■ Exercise data
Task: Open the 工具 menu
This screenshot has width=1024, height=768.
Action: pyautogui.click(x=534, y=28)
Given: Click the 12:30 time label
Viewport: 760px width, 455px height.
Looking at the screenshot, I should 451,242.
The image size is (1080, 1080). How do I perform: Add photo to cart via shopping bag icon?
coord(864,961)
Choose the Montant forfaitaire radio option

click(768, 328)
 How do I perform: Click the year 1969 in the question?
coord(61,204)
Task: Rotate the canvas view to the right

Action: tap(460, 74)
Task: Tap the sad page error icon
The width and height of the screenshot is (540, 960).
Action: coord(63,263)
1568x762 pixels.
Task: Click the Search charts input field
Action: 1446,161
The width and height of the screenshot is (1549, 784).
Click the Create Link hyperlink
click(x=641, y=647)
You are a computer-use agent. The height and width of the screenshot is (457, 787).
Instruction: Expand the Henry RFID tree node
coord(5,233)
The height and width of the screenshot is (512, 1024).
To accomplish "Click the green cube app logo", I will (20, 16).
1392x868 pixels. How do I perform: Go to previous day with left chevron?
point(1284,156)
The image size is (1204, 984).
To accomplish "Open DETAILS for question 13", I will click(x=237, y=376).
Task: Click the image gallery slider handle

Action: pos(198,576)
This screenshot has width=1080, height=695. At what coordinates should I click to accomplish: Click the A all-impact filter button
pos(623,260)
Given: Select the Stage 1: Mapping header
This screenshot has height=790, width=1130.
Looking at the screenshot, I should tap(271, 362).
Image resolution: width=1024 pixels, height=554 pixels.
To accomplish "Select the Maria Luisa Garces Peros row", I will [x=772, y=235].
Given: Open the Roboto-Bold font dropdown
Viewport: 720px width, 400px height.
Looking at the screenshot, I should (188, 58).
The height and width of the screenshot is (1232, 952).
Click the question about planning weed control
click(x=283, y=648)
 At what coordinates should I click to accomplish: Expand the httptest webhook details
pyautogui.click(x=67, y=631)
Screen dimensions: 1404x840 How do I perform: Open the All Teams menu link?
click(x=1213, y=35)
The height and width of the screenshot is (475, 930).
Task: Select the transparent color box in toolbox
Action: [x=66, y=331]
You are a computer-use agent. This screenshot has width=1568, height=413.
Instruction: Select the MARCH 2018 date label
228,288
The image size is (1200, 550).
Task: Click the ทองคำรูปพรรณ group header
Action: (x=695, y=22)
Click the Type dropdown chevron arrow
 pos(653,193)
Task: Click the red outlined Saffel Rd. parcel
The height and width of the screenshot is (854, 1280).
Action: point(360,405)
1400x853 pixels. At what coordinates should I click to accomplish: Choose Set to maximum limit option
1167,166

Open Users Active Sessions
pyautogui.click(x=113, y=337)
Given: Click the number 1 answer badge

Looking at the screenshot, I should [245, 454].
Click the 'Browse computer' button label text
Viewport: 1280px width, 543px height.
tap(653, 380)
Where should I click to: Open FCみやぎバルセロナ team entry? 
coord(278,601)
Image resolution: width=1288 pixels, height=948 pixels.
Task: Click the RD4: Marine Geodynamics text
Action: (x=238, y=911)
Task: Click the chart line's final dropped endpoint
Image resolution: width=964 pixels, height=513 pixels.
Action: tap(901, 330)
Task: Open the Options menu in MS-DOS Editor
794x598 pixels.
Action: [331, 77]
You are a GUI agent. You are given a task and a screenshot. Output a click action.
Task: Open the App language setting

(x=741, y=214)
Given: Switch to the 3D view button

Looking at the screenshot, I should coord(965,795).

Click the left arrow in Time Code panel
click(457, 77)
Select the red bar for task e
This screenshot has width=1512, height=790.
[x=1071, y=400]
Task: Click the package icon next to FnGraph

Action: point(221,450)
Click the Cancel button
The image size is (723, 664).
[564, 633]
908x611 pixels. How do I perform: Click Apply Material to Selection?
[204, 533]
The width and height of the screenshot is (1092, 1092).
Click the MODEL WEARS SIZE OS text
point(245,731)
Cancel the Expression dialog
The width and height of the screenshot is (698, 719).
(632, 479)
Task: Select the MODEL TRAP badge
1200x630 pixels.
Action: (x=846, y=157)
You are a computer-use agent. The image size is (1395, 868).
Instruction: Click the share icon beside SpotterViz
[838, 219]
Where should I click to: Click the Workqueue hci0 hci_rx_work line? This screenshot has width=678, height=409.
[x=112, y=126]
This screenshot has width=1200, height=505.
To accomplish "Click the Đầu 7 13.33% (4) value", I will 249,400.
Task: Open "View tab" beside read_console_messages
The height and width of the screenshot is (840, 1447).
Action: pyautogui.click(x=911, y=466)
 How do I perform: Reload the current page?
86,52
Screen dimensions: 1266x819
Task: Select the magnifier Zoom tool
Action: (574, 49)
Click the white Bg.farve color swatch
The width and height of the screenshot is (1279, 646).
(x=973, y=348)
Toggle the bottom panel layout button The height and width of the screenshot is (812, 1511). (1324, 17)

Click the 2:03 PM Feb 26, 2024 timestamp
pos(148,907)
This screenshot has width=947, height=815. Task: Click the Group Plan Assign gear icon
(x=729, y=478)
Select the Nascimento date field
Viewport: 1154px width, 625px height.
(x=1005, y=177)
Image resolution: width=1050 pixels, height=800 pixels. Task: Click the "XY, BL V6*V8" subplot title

■ Your instructions
Copy out the whole listing exactly as given.

■ Exercise answer
Task: Open the 工具 menu
This screenshot has width=1024, height=768.
Action: pyautogui.click(x=534, y=28)
Given: Click the 12:30 time label
Viewport: 760px width, 455px height.
Looking at the screenshot, I should 451,242.
The image size is (1080, 1080). How do I perform: Add photo to cart via shopping bag icon?
coord(864,961)
Choose the Montant forfaitaire radio option

click(768, 328)
 How do I perform: Click the year 1969 in the question?
coord(61,204)
Task: Rotate the canvas view to the right

Action: tap(460, 74)
Task: Tap the sad page error icon
The width and height of the screenshot is (540, 960).
Action: coord(63,263)
1568x762 pixels.
Task: Click the Search charts input field
Action: 1446,161
The width and height of the screenshot is (1549, 784).
Click the Create Link hyperlink
click(x=641, y=647)
You are a computer-use agent. The height and width of the screenshot is (457, 787).
Instruction: Expand the Henry RFID tree node
coord(5,233)
The height and width of the screenshot is (512, 1024).
To accomplish "Click the green cube app logo", I will (20, 16).
1392x868 pixels. How do I perform: Go to previous day with left chevron?
point(1284,156)
The image size is (1204, 984).
To accomplish "Open DETAILS for question 13", I will click(x=237, y=376).
Task: Click the image gallery slider handle

Action: pos(198,576)
This screenshot has width=1080, height=695. At what coordinates should I click to accomplish: Click the A all-impact filter button
pos(623,260)
Given: Select the Stage 1: Mapping header
This screenshot has height=790, width=1130.
Looking at the screenshot, I should tap(271, 362).
Image resolution: width=1024 pixels, height=554 pixels.
To accomplish "Select the Maria Luisa Garces Peros row", I will [x=772, y=235].
Given: Open the Roboto-Bold font dropdown
Viewport: 720px width, 400px height.
Looking at the screenshot, I should (188, 58).
The height and width of the screenshot is (1232, 952).
Click the question about planning weed control
click(x=283, y=648)
 At what coordinates should I click to accomplish: Expand the httptest webhook details
pyautogui.click(x=67, y=631)
Screen dimensions: 1404x840 How do I perform: Open the All Teams menu link?
click(x=1213, y=35)
The height and width of the screenshot is (475, 930).
Task: Select the transparent color box in toolbox
Action: [x=66, y=331]
You are a computer-use agent. This screenshot has width=1568, height=413.
Instruction: Select the MARCH 2018 date label
228,288
The image size is (1200, 550).
Task: Click the ทองคำรูปพรรณ group header
Action: (x=695, y=22)
Click the Type dropdown chevron arrow
 pos(653,193)
Task: Click the red outlined Saffel Rd. parcel
The height and width of the screenshot is (854, 1280).
Action: point(360,405)
1400x853 pixels. At what coordinates should I click to accomplish: Choose Set to maximum limit option
1167,166

Open Users Active Sessions
pyautogui.click(x=113, y=337)
Given: Click the number 1 answer badge

Looking at the screenshot, I should [245, 454].
Click the 'Browse computer' button label text
Viewport: 1280px width, 543px height.
tap(653, 380)
Where should I click to: Open FCみやぎバルセロナ team entry? 
coord(278,601)
Image resolution: width=1288 pixels, height=948 pixels.
Task: Click the RD4: Marine Geodynamics text
Action: (x=238, y=911)
Task: Click the chart line's final dropped endpoint
Image resolution: width=964 pixels, height=513 pixels.
Action: tap(901, 330)
Task: Open the Options menu in MS-DOS Editor
794x598 pixels.
Action: [331, 77]
You are a GUI agent. You are given a task and a screenshot. Output a click action.
Task: Open the App language setting

(x=741, y=214)
Given: Switch to the 3D view button

Looking at the screenshot, I should coord(965,795).

Click the left arrow in Time Code panel
click(457, 77)
Select the red bar for task e
This screenshot has width=1512, height=790.
[x=1071, y=400]
Task: Click the package icon next to FnGraph

Action: point(221,450)
Click the Cancel button
The image size is (723, 664).
[564, 633]
908x611 pixels. How do I perform: Click Apply Material to Selection?
[204, 533]
The width and height of the screenshot is (1092, 1092).
Click the MODEL WEARS SIZE OS text
point(245,731)
Cancel the Expression dialog
The width and height of the screenshot is (698, 719).
(632, 479)
Task: Select the MODEL TRAP badge
1200x630 pixels.
Action: (x=846, y=157)
You are a computer-use agent. The image size is (1395, 868).
Instruction: Click the share icon beside SpotterViz
[838, 219]
Where should I click to: Click the Workqueue hci0 hci_rx_work line? This screenshot has width=678, height=409.
[x=112, y=126]
This screenshot has width=1200, height=505.
To accomplish "Click the Đầu 7 13.33% (4) value", I will 249,400.
Task: Open "View tab" beside read_console_messages
The height and width of the screenshot is (840, 1447).
Action: pyautogui.click(x=911, y=466)
 How do I perform: Reload the current page?
86,52
Screen dimensions: 1266x819
Task: Select the magnifier Zoom tool
Action: (574, 49)
Click the white Bg.farve color swatch
The width and height of the screenshot is (1279, 646).
(x=973, y=348)
Toggle the bottom panel layout button The height and width of the screenshot is (812, 1511). (1324, 17)

Click the 2:03 PM Feb 26, 2024 timestamp
pos(148,907)
This screenshot has width=947, height=815. Task: Click the Group Plan Assign gear icon
(x=729, y=478)
Select the Nascimento date field
Viewport: 1154px width, 625px height.
(x=1005, y=177)
Image resolution: width=1050 pixels, height=800 pixels. Task: Click the "XY, BL V6*V8" subplot title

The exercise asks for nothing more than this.